DDR1: a novel regulator of intimal calcification

Abstract

Intimal calcification is a serious complication of advanced atherosclerotic disease. Low density lipoprotein receptor‐deficient mice (Ldlr−/−) fed a high fat diet develop complicated atherosclerotic lesions. Here we report that Ldlr−/−mice develop foci of intimal calcification in the aortic arch, which are positive for Alizarin Red S (AR) and Von Kossa (VK), two histological stains for mineralized tissues. Cells within these foci are surrounded by a type II collagen‐rich matrix and express a chondrocyte‐specific transcription factor, Sox‐9. Atherosclerotic lesions are rich in collagens, which have been shown to promote smooth muscle cell‐mediated calcification. Thus, we hypothesized a role for the discoidin domain receptor 1 (DDR1), a collagen receptor, in intimal calcification. Male mice with a combined deficiency in LDLR and DDR1 (Ldlr−/−;Ddr1−/−) and controls (Ldlr−/−;Ddr1+/+) were fed a high fat diet for 12 weeks.
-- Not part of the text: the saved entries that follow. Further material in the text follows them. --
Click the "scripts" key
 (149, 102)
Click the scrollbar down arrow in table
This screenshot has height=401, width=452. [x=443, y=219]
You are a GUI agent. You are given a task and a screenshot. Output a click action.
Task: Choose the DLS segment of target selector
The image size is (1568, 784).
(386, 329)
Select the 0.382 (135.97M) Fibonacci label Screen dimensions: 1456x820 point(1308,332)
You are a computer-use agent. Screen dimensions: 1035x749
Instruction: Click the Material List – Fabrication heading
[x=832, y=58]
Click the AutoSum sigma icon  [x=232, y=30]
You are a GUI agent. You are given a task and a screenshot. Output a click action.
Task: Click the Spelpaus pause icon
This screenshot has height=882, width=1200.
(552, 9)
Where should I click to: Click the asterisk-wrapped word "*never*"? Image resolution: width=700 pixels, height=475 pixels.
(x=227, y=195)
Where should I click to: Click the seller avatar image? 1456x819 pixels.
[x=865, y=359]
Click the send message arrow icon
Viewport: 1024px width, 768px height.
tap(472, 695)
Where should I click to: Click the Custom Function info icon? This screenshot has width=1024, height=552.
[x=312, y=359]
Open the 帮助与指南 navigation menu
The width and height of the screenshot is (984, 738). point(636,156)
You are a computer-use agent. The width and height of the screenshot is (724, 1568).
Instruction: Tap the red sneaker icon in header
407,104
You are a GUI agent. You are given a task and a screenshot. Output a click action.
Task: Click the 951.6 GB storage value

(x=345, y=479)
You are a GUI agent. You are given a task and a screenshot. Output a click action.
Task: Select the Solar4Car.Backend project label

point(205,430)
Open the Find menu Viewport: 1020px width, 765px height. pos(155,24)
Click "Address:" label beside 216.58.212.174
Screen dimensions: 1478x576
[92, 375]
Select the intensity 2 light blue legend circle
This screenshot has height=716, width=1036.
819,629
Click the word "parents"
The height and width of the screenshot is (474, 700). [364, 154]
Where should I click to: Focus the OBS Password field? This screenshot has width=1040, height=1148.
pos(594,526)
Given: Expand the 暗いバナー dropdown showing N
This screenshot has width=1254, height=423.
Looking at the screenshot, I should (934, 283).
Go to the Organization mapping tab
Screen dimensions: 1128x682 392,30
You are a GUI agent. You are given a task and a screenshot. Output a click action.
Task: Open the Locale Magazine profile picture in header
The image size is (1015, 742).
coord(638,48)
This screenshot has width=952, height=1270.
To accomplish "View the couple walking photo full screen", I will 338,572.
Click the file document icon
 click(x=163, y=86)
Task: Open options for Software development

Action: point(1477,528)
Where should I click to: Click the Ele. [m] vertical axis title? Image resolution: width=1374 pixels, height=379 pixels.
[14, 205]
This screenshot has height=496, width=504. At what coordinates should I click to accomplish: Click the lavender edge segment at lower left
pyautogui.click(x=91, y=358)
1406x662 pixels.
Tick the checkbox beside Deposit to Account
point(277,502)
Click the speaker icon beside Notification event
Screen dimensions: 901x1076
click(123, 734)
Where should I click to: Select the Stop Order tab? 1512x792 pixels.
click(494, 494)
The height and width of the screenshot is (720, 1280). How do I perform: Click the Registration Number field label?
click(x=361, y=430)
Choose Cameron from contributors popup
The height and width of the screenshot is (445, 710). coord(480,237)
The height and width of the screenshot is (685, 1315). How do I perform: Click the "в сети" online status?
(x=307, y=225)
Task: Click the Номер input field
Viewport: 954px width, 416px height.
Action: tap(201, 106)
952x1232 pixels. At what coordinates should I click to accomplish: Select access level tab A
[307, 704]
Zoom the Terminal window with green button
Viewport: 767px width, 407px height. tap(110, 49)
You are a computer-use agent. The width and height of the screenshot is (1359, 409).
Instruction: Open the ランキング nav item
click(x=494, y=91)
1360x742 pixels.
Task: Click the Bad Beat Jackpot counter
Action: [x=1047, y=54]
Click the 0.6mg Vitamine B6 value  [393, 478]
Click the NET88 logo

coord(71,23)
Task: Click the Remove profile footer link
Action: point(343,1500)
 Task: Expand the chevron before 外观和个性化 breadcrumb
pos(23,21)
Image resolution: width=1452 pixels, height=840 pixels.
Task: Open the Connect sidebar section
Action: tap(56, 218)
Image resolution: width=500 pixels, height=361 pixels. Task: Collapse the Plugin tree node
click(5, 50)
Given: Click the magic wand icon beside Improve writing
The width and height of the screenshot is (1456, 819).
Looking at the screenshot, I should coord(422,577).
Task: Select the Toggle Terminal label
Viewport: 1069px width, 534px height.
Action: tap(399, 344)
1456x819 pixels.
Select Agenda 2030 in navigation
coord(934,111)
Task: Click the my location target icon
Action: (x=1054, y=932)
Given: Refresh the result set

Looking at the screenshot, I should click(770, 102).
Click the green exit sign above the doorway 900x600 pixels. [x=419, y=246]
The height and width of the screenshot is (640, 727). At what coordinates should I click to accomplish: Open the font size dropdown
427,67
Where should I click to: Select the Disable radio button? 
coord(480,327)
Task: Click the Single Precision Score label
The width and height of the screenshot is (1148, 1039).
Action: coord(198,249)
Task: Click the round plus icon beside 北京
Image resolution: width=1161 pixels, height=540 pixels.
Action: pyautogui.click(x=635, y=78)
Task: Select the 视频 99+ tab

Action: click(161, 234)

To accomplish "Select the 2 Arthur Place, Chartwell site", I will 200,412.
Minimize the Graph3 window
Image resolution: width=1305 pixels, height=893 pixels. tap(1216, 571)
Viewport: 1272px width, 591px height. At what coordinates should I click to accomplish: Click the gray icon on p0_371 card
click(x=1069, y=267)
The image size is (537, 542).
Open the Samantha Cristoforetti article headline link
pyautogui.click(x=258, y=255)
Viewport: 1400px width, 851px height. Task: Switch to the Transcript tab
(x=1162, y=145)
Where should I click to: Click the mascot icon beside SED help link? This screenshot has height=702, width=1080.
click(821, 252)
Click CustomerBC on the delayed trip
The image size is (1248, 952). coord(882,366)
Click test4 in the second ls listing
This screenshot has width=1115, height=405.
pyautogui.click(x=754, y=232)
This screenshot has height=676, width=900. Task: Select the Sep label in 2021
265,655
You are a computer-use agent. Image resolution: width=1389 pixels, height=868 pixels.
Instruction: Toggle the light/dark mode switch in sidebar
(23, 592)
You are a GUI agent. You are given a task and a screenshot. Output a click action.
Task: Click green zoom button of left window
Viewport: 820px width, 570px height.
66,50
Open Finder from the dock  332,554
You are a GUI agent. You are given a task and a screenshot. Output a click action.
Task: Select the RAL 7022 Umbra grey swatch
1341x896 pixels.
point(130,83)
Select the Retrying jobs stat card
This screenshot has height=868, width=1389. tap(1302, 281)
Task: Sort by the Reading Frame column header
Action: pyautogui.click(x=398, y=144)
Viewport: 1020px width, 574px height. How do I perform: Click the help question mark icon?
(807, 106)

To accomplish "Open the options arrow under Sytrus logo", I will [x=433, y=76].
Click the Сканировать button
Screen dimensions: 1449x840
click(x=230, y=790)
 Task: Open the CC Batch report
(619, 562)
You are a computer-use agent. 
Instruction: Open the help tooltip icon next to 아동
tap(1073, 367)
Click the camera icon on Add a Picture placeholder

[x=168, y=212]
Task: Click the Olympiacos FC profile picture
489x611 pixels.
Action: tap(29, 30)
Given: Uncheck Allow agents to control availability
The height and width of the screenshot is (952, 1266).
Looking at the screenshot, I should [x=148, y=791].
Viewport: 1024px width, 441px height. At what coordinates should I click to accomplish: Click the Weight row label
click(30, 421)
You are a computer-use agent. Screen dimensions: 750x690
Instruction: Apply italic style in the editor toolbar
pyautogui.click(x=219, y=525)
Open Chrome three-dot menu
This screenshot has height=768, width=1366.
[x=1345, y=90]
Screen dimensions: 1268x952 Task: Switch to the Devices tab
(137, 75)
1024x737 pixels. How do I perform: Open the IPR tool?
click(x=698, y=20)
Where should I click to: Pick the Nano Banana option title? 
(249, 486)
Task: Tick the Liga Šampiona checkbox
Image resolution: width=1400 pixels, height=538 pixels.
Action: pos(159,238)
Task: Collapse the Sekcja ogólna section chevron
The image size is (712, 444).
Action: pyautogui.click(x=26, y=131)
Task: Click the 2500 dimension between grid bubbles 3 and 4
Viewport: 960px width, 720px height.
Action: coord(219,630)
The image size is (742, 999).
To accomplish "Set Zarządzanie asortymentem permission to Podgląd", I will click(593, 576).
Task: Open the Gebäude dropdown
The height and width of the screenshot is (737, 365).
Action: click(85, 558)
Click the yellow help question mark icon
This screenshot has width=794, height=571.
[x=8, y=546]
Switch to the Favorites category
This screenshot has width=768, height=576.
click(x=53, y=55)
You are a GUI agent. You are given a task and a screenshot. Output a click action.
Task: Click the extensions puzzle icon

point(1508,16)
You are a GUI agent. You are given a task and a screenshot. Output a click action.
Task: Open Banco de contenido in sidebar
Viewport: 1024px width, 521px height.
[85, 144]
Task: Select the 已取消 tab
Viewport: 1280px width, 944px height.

DDR1‐deficiency attenuated the incidence of intimal calcification, measured by positive staining for AR and VK. Aortic arch calcium extraction confirmed a reduction in the extent of calcification in the Ldlr−/−;Ddr1−/− mice compared with control mice (45 ± 22 vs 123 ± 52 μmol/g dry weight). This study demonstrates regions of calcification within the intimal lesions of Ldlr−/− mice fed an atherogenic diet and provides novel evidence of a role for DDR1 in this process.